En directo - Dominicana, un país patas arriba

La verdad que la República Dominicana es un país tan sui géneris que sólo lo entenderán los políticos de ocupación, específicamente los que hoy disfrutan el poder.

Mientras más impuestos pagamos, más nos desgracian la existencia, con una pésima calidad de vida en constante deterioro. Por ejemplo, los nacionales de clase media pagamos más de 50 impuestos diferentes cada año, sin recibir ninguna retribución; sino todo lo contrario.

Se supone que pagamos impuestos para la construcción de carreteras públicas; pero resulta que cada vez que las usamos debemos de pagar otro impuesto de peaje. Otro ejemplo: las actas de nacimiento en todas partes del mundo, es un documento oficial con vigencia eterna; pero nuestra patriótica Junta Central Electoral le ha dado vigencia por sólo un año, con el único propósito de cobrar un abusivo impuesto cada 12 meses. Situación que está enriqueciendo a los jueces de paz de todo el país y ha creado la mayor cantidad de expedición de falsas actas de los últimos años, en beneficio de delincuentes extranjeros, especialmente haitianos y de dominicanos que se cambian los nombres.
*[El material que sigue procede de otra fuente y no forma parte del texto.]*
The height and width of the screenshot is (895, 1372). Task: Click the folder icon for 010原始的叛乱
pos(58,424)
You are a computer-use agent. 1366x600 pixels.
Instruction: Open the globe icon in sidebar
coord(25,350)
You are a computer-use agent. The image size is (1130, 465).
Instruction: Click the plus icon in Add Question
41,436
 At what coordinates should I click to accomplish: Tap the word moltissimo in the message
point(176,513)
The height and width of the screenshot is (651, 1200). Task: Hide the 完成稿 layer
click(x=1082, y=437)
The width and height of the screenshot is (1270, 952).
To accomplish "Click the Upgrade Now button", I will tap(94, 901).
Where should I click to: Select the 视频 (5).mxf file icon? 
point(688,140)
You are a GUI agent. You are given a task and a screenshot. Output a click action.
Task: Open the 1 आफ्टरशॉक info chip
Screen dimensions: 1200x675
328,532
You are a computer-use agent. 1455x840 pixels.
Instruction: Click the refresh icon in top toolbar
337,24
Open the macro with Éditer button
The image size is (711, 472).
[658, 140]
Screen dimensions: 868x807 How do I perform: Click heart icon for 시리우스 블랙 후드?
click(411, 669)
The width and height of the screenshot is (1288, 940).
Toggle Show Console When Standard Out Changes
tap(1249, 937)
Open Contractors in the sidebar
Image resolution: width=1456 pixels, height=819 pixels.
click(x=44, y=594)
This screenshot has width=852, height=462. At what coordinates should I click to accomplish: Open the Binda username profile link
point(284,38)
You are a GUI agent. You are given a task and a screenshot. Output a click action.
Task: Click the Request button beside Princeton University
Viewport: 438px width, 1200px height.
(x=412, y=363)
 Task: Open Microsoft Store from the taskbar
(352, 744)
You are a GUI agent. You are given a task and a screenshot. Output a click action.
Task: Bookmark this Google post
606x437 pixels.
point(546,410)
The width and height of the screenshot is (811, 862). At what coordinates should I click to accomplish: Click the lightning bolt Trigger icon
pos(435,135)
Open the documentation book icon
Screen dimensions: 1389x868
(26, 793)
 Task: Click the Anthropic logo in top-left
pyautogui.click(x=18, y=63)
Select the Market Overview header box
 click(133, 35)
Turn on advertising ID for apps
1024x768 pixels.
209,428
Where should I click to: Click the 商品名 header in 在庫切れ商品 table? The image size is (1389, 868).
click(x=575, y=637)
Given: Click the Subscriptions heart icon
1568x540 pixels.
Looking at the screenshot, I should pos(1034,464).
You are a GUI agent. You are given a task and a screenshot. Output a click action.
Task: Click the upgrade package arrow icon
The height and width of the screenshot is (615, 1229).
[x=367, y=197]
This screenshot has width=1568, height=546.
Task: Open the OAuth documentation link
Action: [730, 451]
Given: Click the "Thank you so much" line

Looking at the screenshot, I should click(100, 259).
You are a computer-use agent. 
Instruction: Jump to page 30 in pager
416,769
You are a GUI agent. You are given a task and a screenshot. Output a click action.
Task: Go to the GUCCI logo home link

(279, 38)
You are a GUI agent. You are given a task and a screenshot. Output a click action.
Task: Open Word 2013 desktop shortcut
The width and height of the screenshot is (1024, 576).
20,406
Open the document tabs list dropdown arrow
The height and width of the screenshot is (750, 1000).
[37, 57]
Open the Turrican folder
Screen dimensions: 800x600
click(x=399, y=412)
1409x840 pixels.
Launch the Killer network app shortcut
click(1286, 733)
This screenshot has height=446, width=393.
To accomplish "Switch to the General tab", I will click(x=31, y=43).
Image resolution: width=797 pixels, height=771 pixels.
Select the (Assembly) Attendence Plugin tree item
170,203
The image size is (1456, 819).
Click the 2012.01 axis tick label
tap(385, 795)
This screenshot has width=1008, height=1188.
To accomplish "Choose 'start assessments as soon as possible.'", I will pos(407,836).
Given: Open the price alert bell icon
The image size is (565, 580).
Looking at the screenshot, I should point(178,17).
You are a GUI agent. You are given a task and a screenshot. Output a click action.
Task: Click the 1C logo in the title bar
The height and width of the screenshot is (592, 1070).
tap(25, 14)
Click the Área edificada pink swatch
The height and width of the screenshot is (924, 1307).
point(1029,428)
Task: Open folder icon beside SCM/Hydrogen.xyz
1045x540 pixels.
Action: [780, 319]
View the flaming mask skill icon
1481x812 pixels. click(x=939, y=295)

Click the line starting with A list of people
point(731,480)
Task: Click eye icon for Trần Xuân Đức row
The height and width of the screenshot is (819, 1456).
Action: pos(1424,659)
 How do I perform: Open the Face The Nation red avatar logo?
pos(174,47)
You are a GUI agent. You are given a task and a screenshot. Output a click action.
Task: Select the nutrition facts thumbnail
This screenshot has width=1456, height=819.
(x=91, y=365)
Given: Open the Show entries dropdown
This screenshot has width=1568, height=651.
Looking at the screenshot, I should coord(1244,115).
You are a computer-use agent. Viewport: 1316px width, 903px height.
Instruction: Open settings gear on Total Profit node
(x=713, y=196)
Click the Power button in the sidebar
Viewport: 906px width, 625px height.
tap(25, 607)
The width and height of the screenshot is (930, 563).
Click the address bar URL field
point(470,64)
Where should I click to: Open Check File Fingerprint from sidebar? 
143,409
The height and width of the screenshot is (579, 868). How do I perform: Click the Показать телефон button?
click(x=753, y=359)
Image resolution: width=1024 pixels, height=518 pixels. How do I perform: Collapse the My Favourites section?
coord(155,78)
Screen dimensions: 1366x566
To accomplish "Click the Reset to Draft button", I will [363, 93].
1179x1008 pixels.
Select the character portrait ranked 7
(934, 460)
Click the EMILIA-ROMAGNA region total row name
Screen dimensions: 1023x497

Aún peor. Cada vez que es aumentada la tarifa del agua y la luz eléctrica, entonces hay menos agua y más apagones. Por ejemplo: el sector Piantini, el de más prestigio y desarrollo urbanístico de lujo, donde residen familias de clase media y alta, quienes son los que pagan el servicio eléctrico que se roban los pobres y ricos; pero resultó que como un regalo con motivo de la celebración del inicio del nuevo período presidencial, EdeSur le produjo un apagón de 23 horas consecutivas, a gran parte del sector, desde las 8 de la noche del día 15 hasta las 7:00 p.m. del 16.

Naturalmente, la antes señalada situación al gobierno no le importa, ni le preocupa, porque están conscientes de que los residentes del Piantini no queman gomas, no reciben a la policía a pedradas ni a tiros limpios, como los sindicatos de transporte y otros sectores. Los residentes del Piantini son personas cultas decentes y educadas; aparte de que son los que pagan más impuestos a cambio de nada, en una estoica impotencia frente a su calvario.

En mi niñez, mientras cursaba el 4to. grado básico, existía un libro de lectura de autor y edición españoles, donde aparecía una pequeña fábula que tenía como protagonista a un corderito llamado Toto; todo parece indicar que nuestros gobernantes piensan que los contribuyentes dominicanos somos una versión actualizada del señalado ovejuno protagonista.